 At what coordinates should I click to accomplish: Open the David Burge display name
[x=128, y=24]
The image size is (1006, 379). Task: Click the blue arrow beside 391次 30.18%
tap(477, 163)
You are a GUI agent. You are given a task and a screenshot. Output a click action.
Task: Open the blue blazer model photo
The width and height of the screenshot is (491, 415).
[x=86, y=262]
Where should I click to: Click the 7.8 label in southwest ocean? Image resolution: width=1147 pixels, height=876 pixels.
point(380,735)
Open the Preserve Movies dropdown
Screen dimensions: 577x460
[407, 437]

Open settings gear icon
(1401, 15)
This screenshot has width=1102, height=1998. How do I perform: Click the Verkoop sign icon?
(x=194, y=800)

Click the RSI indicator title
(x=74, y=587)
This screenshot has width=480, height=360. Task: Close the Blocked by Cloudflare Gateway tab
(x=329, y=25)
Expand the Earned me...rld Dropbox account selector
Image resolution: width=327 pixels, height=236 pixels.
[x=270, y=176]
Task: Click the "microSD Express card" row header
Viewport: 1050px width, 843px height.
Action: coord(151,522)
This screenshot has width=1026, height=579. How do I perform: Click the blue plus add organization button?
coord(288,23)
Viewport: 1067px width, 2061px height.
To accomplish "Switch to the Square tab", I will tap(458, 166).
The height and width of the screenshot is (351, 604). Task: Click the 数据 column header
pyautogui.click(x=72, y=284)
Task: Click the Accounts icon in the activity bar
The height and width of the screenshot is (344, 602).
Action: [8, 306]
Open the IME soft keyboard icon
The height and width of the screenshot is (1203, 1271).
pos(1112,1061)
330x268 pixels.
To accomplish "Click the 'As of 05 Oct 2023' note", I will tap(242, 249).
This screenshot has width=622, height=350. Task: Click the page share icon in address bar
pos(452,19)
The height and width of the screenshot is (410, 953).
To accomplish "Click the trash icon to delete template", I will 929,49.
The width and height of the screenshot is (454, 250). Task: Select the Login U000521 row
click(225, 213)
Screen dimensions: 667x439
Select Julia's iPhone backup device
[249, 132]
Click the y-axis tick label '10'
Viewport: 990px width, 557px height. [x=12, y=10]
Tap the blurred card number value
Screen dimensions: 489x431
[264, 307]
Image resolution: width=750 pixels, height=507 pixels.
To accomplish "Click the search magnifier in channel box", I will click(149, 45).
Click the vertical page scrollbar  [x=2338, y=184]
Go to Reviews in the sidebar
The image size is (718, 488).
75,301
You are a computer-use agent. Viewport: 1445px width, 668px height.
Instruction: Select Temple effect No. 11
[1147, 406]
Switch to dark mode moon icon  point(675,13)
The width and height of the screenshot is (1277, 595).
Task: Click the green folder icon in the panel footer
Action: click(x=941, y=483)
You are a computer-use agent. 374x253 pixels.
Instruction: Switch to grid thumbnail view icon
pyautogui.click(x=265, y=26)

• • • • •

> **Exercise directions**
Please reproduce everything in the data from the line containing "The image size is (1006, 379)." down to the line containing "tap(477, 163)", with both of those lines and the request text included, and reproduce nothing else. Multiply each coordinate in the answers by 1.75 and round it to a whole number, with halves rounded up.

> **Exercise response**
The image size is (1006, 379). Task: Click the blue arrow beside 391次 30.18%
tap(835, 285)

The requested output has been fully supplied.